使用了Label Smoothing损失函数后，在训练阶段预测正确时 loss 不会下降得太快
预测错误的時候 loss 不会惩罚得太多，使其不容易陷入局部最优点，这在一定程度可以抑制网络过拟合的现象。

In [None]:
loss_function = nn.CrossEntropyLoss(label_smoothing=0.1)

#### 自定义使用标签平滑的CrossEntropyLoss方法

In [None]:
import torch
import torch.nn as nn
import torch.nn.functional as F

class LabelSmoothingCrossEntropy(nn.Module):
    def __init__(self, smoothing=0.0):
        super(LabelSmoothingCrossEntropy, self).__init__()
        self.smoothing = smoothing

    def forward(self, input, target):
        log_prob = F.log_softmax(input, dim=-1)
        nll_loss = -log_prob.gather(dim=-1, index=target.unsqueeze(-1))
        nll_loss = nll_loss.squeeze(-1)
        smooth_loss = -log_prob.mean(dim=-1)
        loss = (1.0 - self.smoothing) * nll_loss + self.smoothing * smooth_loss
        return loss.mean()

# 示例用法
loss_function = LabelSmoothingCrossEntropy(smoothing=0.1)


![jupyter](./file/loss.png)

![jupyter](./file/acc.png)

存储数据:
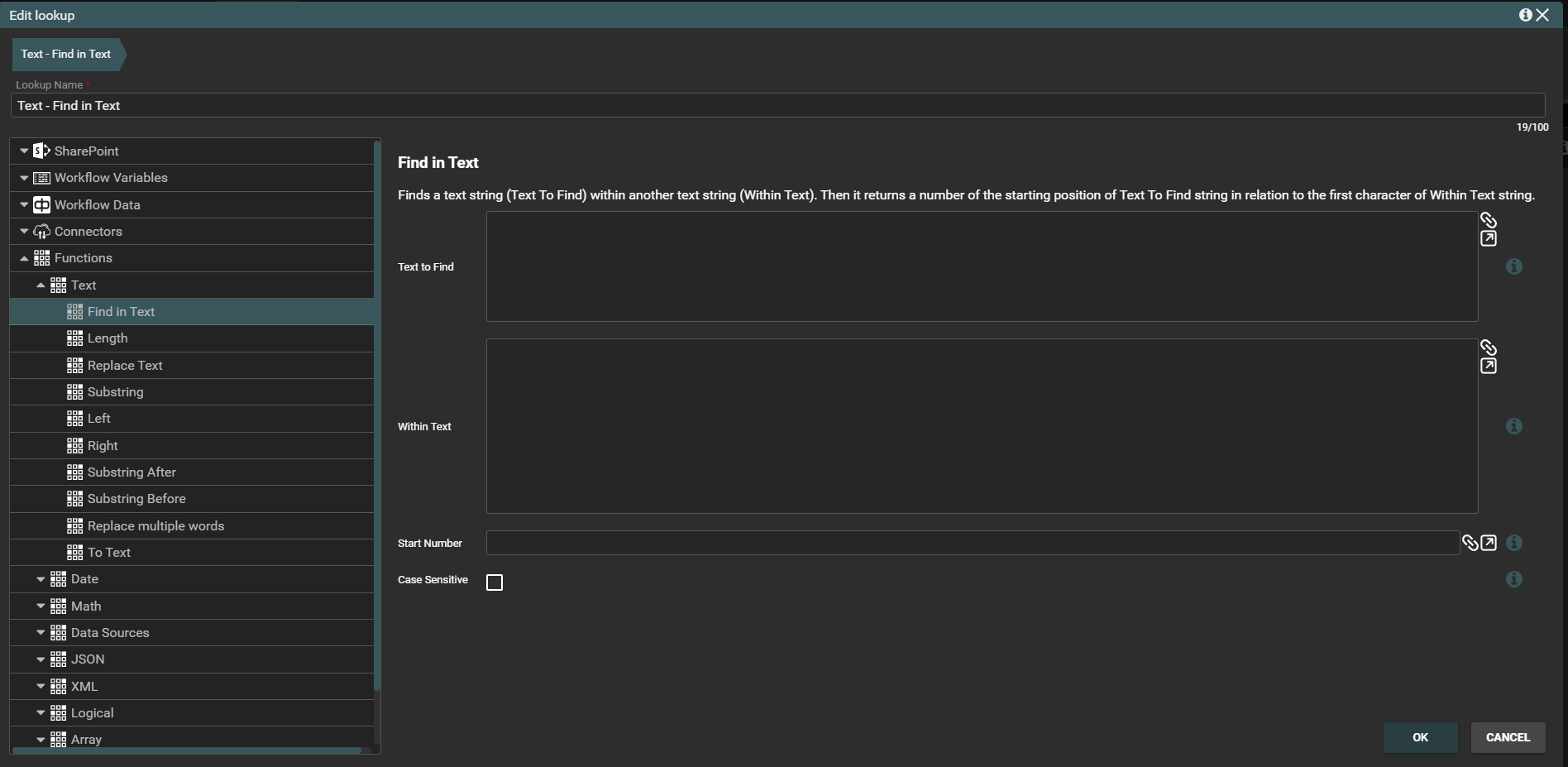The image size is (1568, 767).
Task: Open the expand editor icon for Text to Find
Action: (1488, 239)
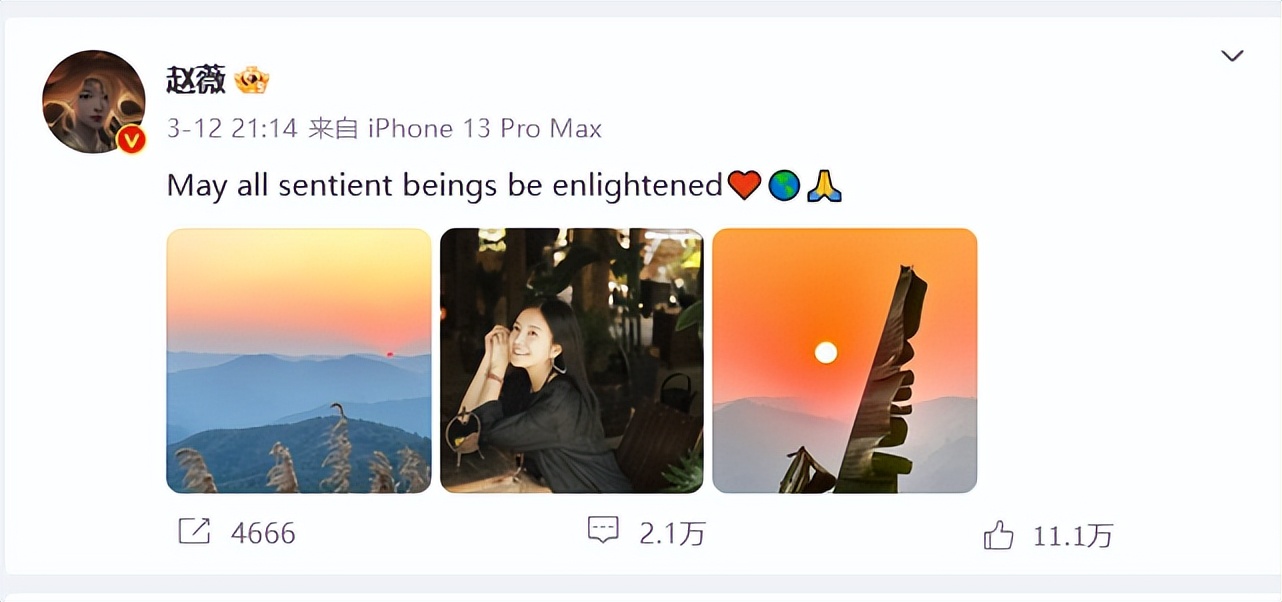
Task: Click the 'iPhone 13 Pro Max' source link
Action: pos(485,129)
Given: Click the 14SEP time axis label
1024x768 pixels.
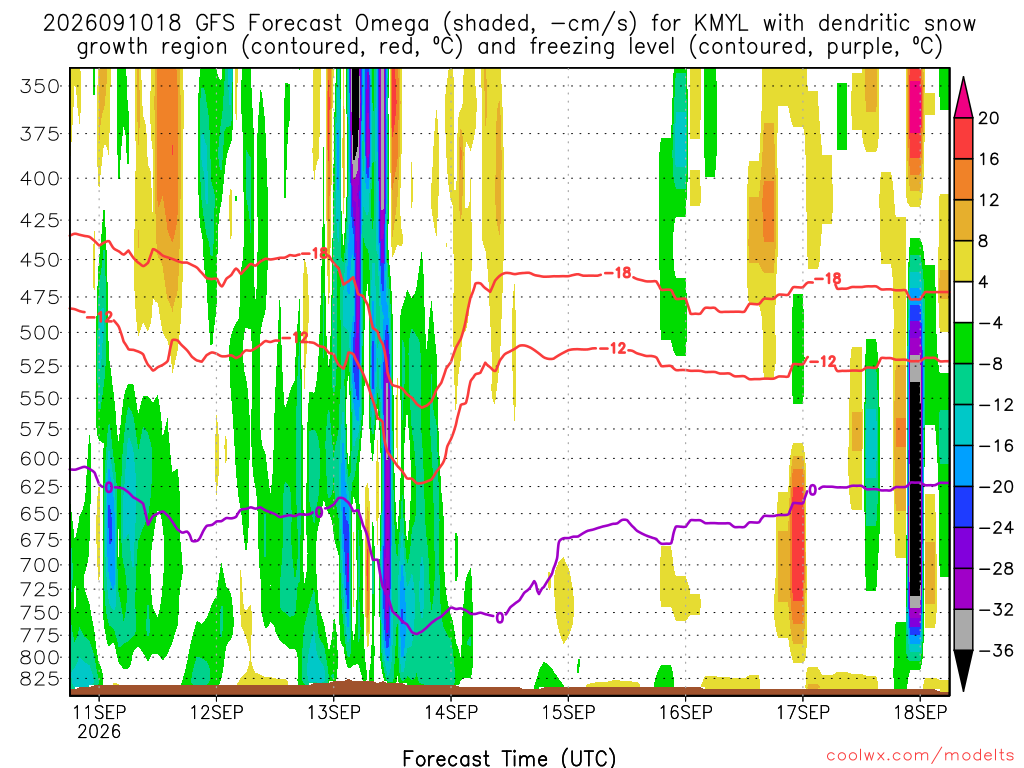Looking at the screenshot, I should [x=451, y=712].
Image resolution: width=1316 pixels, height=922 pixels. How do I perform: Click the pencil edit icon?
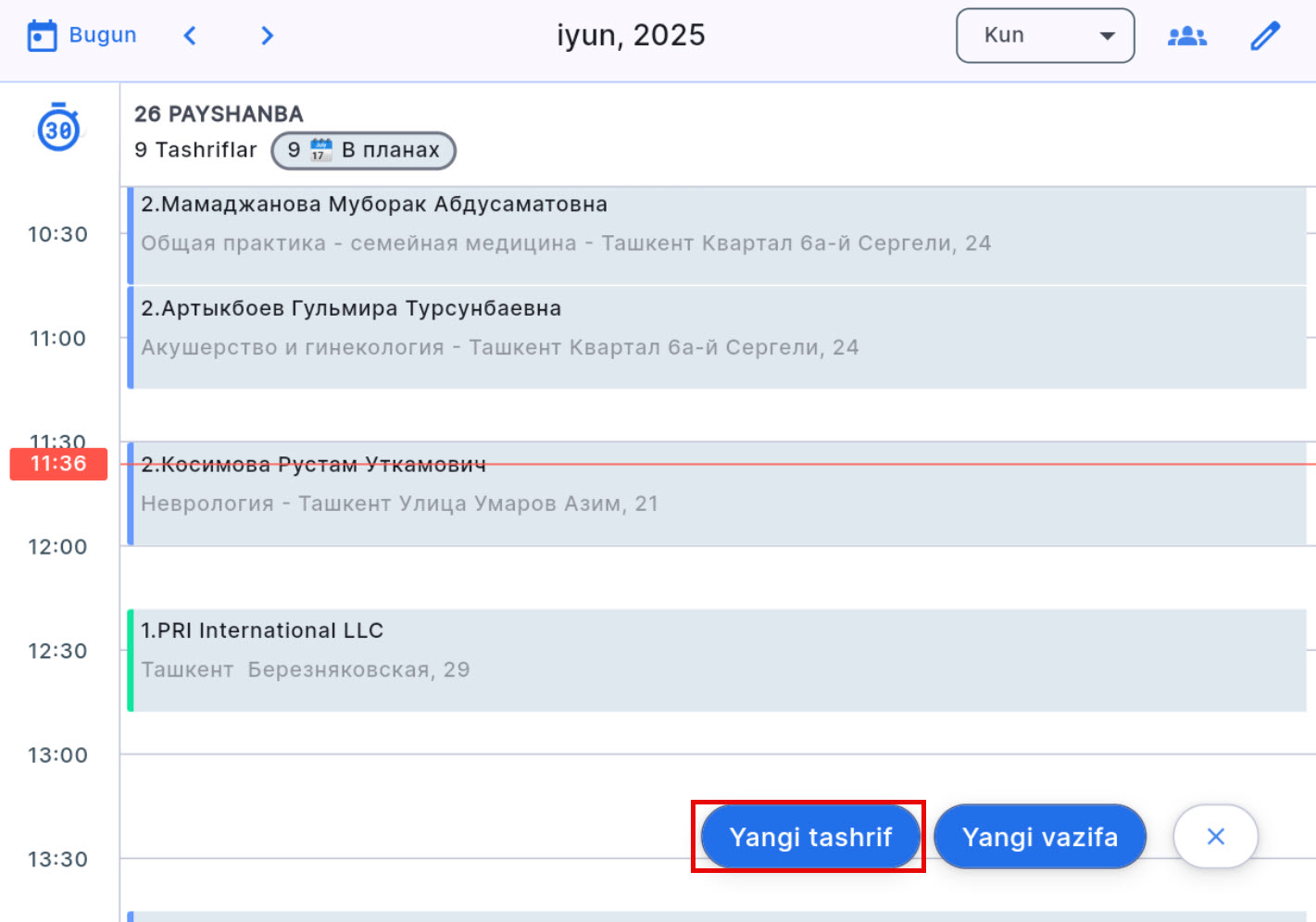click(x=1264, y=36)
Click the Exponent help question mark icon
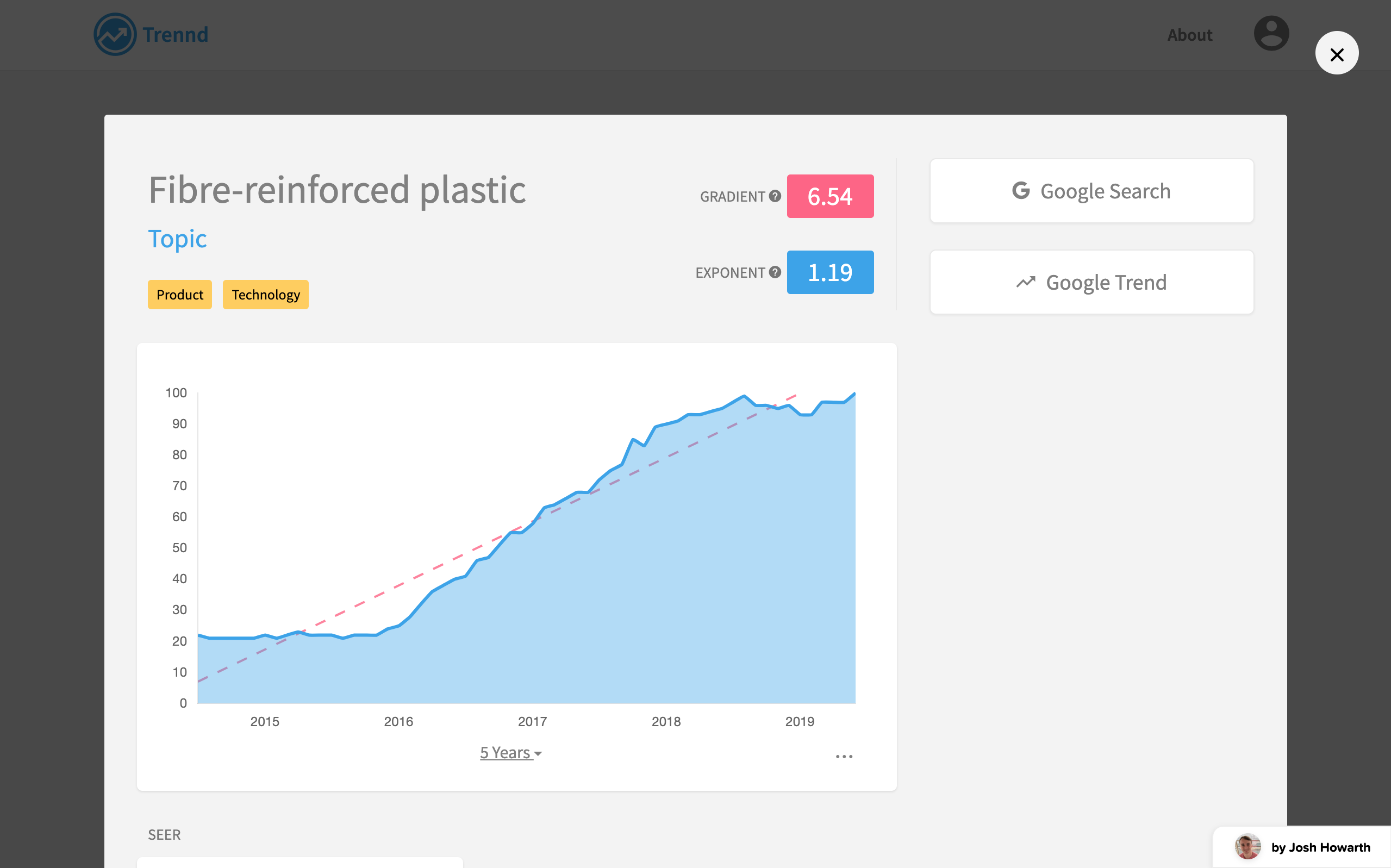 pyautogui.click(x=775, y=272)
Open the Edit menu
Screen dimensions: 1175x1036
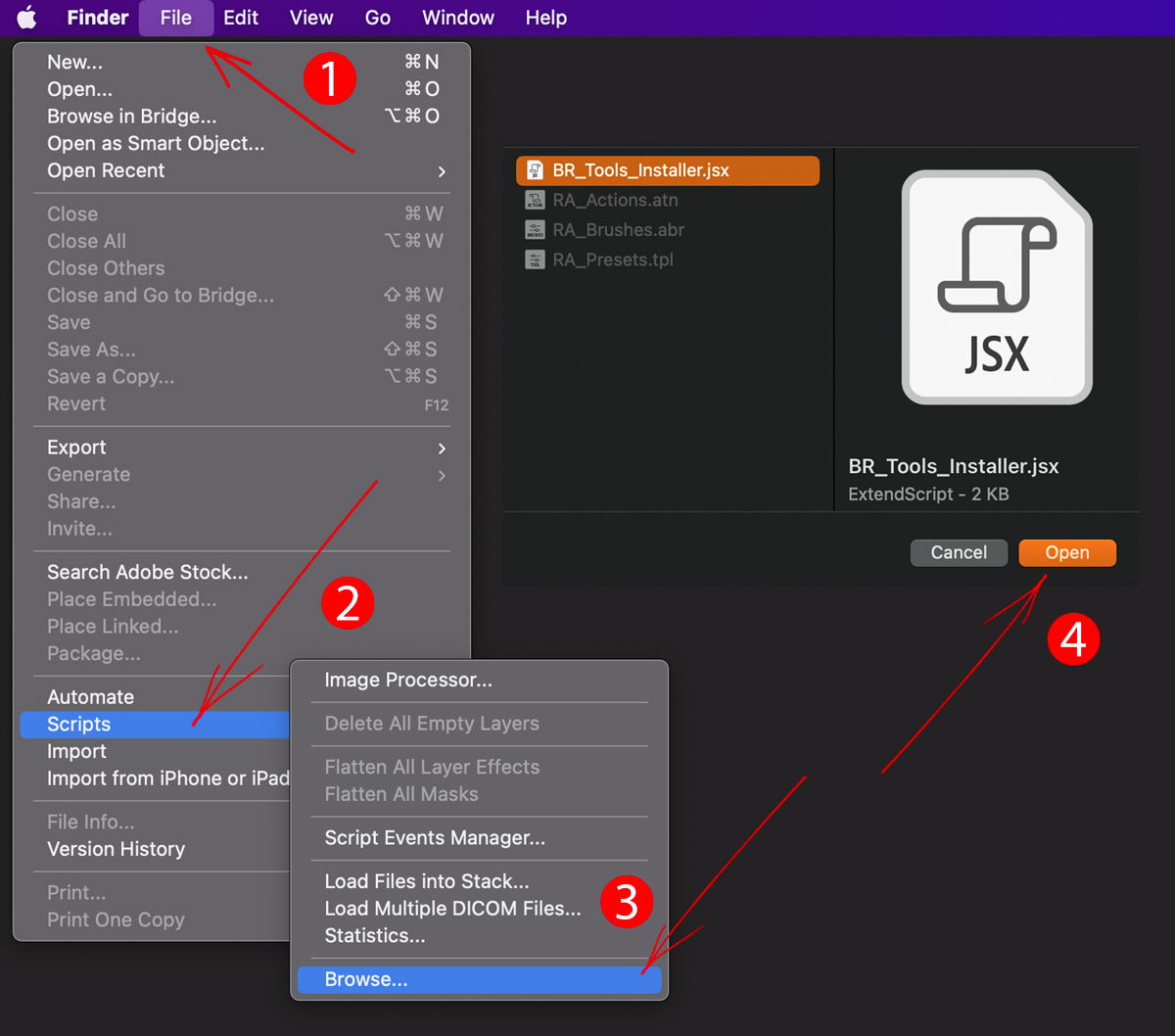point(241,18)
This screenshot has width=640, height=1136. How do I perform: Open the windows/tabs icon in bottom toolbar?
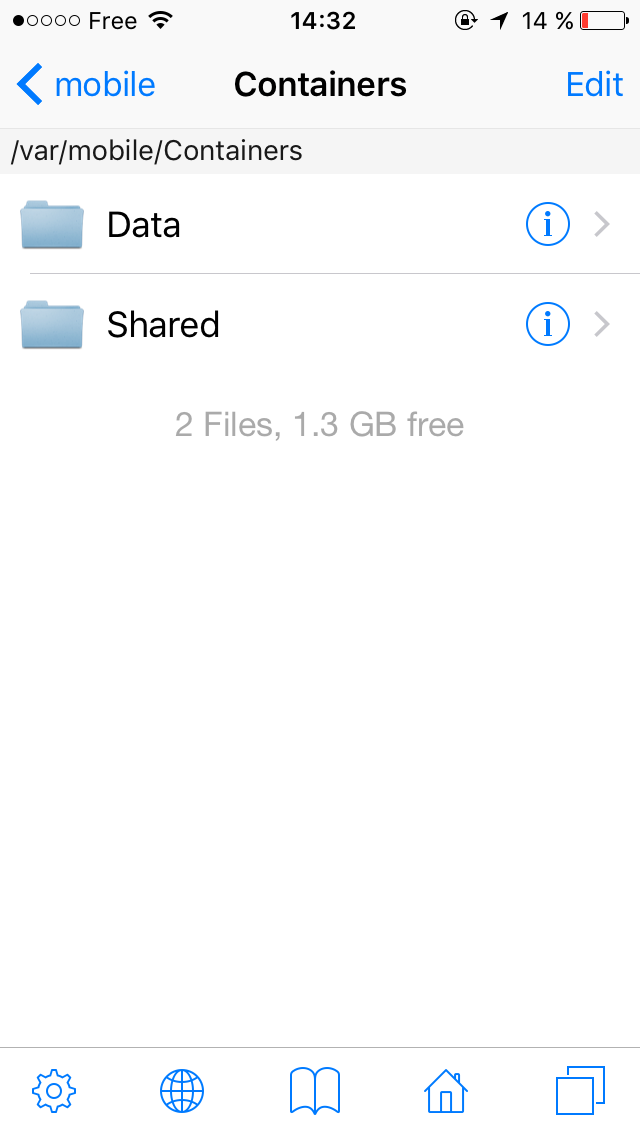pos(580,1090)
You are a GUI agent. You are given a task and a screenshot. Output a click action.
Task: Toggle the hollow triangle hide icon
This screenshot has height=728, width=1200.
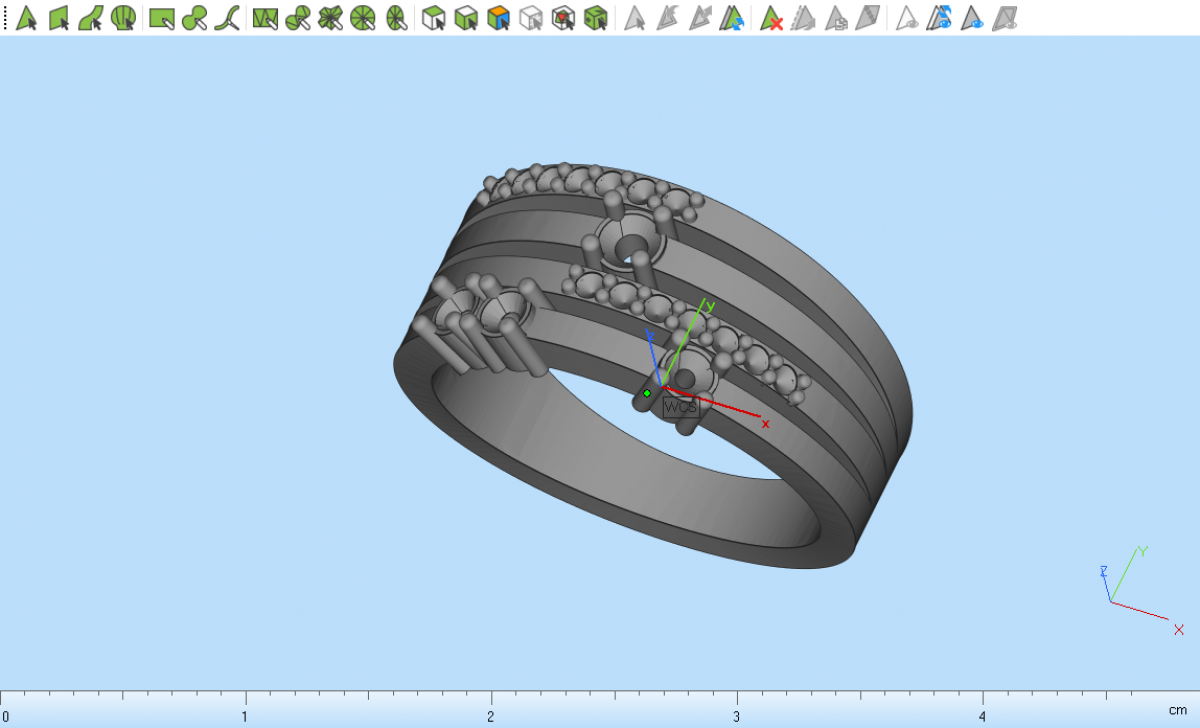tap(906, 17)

书面练习: 将关于标签平滑的文章全文一字不差地重新给出。 只依据上面的文章作答。

本题答案:
使用了Label Smoothing损失函数后，在训练阶段预测正确时 loss 不会下降得太快
预测错误的時候 loss 不会惩罚得太多，使其不容易陷入局部最优点，这在一定程度可以抑制网络过拟合的现象。

In [None]:
loss_function = nn.CrossEntropyLoss(label_smoothing=0.1)

#### 自定义使用标签平滑的CrossEntropyLoss方法

In [None]:
import torch
import torch.nn as nn
import torch.nn.functional as F

class LabelSmoothingCrossEntropy(nn.Module):
    def __init__(self, smoothing=0.0):
        super(LabelSmoothingCrossEntropy, self).__init__()
        self.smoothing = smoothing

    def forward(self, input, target):
        log_prob = F.log_softmax(input, dim=-1)
        nll_loss = -log_prob.gather(dim=-1, index=target.unsqueeze(-1))
        nll_loss = nll_loss.squeeze(-1)
        smooth_loss = -log_prob.mean(dim=-1)
        loss = (1.0 - self.smoothing) * nll_loss + self.smoothing * smooth_loss
        return loss.mean()

# 示例用法
loss_function = LabelSmoothingCrossEntropy(smoothing=0.1)


![jupyter](./file/loss.png)

![jupyter](./file/acc.png)